Analysis Statement
Understanding the rent trends can not only help real estate investors know which place is worth to invest, but also help tenants know the best season to sign the lease. Our data comes from Zillow and contains years of monthly rent price and rent per square feet from 2010-01 to 2019-06. During the data preparation process, we found some missing data value from 2010 through 2012. Since these years were too old in the past and were not a good indicator of near future rent prices.we decided to just use the years with full data for each month, which is from 2013-01 to 2019-06. Then the top 20 metro areas are chosen for data analysis by population rank. Also the data are divided into a training set (2013-2018) and a test set (2019-01 to 2019-06).
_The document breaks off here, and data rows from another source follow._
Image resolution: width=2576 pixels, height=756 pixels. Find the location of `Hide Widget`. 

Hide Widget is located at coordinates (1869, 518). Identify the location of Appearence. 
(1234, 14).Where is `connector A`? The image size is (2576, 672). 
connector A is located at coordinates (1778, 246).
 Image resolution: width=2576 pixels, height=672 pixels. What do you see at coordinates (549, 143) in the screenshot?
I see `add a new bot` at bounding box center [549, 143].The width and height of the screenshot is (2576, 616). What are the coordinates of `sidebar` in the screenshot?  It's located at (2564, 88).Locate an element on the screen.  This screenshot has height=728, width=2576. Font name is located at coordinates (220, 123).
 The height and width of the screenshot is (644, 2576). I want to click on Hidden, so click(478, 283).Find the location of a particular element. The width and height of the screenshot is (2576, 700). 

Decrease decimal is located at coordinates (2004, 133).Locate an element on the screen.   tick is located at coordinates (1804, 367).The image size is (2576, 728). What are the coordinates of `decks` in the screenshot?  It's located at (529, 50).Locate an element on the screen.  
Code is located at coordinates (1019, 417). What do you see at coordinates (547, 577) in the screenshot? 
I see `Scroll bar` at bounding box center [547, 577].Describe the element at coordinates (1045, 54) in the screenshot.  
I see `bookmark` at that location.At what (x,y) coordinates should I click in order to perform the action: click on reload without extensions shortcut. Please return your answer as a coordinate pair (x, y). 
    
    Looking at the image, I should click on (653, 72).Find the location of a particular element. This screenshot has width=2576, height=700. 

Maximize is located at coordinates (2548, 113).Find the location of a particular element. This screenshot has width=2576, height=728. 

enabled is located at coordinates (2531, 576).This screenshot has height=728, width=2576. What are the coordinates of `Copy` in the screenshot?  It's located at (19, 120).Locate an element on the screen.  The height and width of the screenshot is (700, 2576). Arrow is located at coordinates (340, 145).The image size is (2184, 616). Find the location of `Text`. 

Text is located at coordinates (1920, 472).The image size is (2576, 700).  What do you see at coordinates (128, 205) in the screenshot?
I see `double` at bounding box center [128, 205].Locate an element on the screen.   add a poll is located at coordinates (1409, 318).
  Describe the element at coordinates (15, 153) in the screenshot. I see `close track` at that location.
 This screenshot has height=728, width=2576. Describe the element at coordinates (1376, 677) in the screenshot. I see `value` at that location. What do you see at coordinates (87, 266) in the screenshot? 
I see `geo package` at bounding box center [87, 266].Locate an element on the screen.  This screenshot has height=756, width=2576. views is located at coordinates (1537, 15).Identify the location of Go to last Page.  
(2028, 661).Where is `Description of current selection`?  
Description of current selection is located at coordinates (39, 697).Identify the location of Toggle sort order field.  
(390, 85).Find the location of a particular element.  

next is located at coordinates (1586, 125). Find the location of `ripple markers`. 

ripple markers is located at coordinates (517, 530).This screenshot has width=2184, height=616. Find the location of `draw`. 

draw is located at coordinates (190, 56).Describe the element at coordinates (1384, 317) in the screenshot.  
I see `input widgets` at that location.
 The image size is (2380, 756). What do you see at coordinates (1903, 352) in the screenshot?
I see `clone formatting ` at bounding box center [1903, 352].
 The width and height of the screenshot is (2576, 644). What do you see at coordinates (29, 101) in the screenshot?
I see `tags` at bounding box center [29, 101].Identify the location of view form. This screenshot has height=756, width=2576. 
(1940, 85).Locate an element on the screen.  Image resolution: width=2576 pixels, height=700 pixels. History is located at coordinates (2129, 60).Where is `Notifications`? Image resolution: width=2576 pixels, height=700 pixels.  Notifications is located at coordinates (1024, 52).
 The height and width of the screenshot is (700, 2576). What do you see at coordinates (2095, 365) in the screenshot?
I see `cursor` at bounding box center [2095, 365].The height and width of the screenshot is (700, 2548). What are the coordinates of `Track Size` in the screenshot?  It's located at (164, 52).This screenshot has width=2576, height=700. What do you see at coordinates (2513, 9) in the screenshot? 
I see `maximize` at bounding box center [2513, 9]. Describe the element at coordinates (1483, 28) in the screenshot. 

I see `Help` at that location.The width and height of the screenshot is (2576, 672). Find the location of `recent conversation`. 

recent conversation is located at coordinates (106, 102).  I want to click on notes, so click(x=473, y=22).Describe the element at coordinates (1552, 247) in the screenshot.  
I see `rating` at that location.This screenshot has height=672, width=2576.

After that we build time series models(ARIMA or SARIMA) on training set and compare the performance with test set in R. In the end, RMSE is used as our metric to measure the model performance.
Time Series Analysis For Top20 MSAs Rental Price (By Population Rank)
The rental price data we used for time series analysis is available here
#Time series for New York
library('forecast')
library(tseries)
library('stats')
library("TSA")
NY_train<-ts(traindata[,2],start=c(2013,1),end=c(2018,12),frequency = 12)
NY_test<-ts(testdata[,2],start=c(2019,1),end=c(2019,9),frequency = 12)
#plot(NY_train)
fit1<-auto.arima(NY_train)
fit1 #ARIMA(1,1,0)(1,1,0)[12]
checkresiduals(fit1)
NY_predict<- forecast(fit1,h=12)
accuracy(NY_predict,NY_test) #RMSE 6.3
#plot
autoplot(NY_predict,ylab="NY rental",main="Forecasts from ARIMA(1,1,0)(1,1,0)[12] For New York,NY") +
autolayer(NY_test,series="Test data")
Time Series Analysis For Top 20 MSAs Rental Price Per Square feet (By Population Rank)
The rental per square foot data for time series analysis is available here
Boston_train<-ts(traindata[,4],start=c(2013,1),end=c(2018,12),frequency = 12)
Boston_test<-ts(testdata[,4],start=c(2019,1),end=c(2019,6),frequency = 12)
plot(Boston_train,type='l',main='Rental Per Sqft in Boston')
acf(Boston_train) # ACF decrease slowly
pacf(Boston_train) # ACF and PACF looks like Random walk
# take difference
diff=diff(Boston_train)
acf(diff)
pacf(diff)
library("TSA")
eacf(diff)
fit4<-stats::arima(Boston_train,order=c(2,1,5))
checkresiduals(fit4) # p value is 0.3, larger than 0.05, white noise
library('stats')
Boston_predict<- forecast(fit4,h=12,level = c(80, 95))
accuracy(Boston_predict,Boston_test) #RMSE 0.01
#plot
autoplot(Boston_predict,ylab="Boston Rental Per Sqft",main="Forecasts from ARIMA(2,1,5) For Boston, MA") +
autolayer(Boston_test,series="Test data")
Conclusion:
As we can see from above plots, the red line is real observation, and the blue color is our confidence level. Most of observations are within our prediction confidence interval (95% confidence ). Our model combined average RMSE is 11.5.
Based on these plots, we found most of metropolitan areas’ rent are rising year by year and have seasonal pattern. For instance, Boston’s rental price is highest in August and September, and then dropped down in winter and early spring. We did some research about this and found that because Boston has many universities, and the September is the new school season, almost tens of thousands of young people pack into the city every September, which drives up the rental price. Therefore, if you are a tenant, find the rental and sign the lease between December to march can help you save on rent.
Forecast 2019 Year-Over-Year Changes in Rent Price For Top 20 Metro Areas (By Population Rank)
Based on our time series models, we use the prediction data in 2019-12 compared with 2018-12 to check the year over year rental price change of the top 20 Metro areas. We conclude that the rental rate are likely to increase most 4.32% in Miami-Fort Lauderdale, FL, followed by Atlanta, Dallas-Fort Worth. And rent rate in Houston is expected to decline 0.43%.